* WORK TO BE COMPLETED:
Every line below that mentions the word "computer" should be copied out.

* PROVIDED ENTRIES:
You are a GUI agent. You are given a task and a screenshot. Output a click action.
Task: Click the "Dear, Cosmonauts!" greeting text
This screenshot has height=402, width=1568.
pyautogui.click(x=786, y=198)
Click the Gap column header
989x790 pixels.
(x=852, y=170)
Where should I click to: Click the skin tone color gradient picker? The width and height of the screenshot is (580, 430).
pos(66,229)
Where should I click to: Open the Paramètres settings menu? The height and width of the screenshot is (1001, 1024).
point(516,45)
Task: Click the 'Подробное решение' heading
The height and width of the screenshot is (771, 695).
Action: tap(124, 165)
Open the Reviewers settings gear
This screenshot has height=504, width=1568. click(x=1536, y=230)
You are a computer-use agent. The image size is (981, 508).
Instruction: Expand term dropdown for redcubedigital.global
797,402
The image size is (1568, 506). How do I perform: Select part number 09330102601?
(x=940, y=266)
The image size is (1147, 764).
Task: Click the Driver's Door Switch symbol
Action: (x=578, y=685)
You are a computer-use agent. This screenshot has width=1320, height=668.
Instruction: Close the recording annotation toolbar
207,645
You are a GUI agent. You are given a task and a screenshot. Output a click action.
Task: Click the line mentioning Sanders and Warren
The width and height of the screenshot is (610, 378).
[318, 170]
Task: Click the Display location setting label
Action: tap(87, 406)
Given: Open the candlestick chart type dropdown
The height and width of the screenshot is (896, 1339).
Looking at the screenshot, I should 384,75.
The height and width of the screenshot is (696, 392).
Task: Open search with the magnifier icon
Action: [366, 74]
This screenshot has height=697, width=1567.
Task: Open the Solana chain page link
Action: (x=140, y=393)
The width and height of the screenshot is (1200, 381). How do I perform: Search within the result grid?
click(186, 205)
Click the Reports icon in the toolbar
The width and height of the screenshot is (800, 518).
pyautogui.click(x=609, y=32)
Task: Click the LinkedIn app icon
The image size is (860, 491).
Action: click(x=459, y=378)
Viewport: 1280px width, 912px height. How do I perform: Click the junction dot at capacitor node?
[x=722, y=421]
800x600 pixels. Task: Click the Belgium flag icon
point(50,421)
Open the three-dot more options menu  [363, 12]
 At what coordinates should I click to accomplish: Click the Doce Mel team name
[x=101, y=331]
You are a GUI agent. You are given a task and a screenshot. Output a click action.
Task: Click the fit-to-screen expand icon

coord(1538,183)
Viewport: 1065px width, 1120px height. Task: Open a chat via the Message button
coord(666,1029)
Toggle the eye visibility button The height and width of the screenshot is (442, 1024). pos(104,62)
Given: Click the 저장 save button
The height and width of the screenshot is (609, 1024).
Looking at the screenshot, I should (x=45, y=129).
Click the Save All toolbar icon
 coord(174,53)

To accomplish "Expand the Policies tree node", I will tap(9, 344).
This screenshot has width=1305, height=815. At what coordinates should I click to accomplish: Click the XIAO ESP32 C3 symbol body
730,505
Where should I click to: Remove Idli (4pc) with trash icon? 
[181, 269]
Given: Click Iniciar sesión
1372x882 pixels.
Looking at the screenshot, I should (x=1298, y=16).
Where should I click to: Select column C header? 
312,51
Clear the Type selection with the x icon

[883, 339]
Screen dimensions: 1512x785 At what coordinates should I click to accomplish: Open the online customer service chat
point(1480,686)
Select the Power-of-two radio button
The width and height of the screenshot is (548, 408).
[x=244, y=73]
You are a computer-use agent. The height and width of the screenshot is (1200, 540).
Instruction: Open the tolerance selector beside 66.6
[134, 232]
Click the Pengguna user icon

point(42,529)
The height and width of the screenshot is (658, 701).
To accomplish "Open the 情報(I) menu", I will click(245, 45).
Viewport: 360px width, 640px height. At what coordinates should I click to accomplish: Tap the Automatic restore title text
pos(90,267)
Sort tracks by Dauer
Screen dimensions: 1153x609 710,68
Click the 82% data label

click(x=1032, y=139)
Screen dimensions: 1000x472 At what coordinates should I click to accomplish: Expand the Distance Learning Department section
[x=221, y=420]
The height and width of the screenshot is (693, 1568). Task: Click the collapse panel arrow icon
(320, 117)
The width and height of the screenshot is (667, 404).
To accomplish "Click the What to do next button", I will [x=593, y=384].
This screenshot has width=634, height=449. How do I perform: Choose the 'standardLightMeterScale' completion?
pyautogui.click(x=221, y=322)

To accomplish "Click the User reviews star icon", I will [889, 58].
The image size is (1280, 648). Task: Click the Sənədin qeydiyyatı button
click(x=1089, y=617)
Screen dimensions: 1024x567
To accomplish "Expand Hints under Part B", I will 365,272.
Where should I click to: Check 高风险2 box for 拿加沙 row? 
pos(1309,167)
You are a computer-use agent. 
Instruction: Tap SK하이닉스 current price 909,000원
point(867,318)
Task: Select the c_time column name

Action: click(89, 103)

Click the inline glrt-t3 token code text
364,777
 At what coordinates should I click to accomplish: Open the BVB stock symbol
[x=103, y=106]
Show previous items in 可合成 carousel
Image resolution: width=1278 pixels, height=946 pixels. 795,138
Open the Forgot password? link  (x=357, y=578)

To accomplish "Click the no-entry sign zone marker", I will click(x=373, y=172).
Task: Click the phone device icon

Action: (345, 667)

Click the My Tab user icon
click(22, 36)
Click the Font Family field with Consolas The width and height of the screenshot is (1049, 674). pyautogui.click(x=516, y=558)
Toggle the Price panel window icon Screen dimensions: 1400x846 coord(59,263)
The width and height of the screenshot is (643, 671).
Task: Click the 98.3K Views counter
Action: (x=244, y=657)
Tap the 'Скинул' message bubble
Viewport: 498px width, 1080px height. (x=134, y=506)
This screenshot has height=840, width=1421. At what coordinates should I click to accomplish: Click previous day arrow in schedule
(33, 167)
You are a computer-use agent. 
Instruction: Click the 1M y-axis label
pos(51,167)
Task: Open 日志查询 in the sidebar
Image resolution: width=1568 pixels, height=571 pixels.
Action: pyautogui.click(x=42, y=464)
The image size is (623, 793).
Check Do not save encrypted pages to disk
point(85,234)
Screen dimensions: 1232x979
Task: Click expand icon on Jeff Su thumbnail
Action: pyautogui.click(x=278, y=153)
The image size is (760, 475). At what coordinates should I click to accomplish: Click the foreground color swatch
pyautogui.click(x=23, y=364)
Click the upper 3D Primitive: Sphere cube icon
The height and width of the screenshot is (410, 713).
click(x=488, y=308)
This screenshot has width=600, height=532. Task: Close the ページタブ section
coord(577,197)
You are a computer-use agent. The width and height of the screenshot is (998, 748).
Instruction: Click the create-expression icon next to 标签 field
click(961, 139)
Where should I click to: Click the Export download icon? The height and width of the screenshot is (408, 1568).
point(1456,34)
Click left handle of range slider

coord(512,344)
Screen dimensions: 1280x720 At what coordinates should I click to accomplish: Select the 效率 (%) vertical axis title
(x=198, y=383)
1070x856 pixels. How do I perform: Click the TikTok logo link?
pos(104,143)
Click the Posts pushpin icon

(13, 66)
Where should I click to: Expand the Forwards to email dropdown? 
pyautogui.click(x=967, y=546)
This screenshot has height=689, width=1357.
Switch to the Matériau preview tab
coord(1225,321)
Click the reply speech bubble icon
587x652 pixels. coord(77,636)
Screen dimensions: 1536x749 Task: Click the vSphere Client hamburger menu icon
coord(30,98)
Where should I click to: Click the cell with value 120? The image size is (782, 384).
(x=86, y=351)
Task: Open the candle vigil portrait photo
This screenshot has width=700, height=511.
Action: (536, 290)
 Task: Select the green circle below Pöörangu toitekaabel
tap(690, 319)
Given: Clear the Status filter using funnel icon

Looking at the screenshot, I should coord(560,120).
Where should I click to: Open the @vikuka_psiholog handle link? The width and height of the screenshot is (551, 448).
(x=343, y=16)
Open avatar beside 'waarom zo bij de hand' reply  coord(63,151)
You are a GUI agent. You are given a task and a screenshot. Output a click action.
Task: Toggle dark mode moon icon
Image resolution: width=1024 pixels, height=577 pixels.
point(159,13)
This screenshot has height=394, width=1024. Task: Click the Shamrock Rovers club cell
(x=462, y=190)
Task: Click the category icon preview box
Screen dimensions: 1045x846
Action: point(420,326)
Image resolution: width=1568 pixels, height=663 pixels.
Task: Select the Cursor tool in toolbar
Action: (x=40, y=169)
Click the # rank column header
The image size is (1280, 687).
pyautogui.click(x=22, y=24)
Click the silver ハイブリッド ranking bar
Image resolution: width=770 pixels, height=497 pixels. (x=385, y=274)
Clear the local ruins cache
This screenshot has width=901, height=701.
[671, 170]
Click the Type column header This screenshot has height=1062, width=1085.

* RESULT BELOW:
You are a computer-use agent. The image size is (981, 508).
You are a computer-use agent. This screenshot has width=1320, height=668.
You are a computer-use agent. The height and width of the screenshot is (1200, 540).
You are a computer-use agent. 
You are a computer-use agent. 
You are a computer-use agent. The width and height of the screenshot is (998, 748).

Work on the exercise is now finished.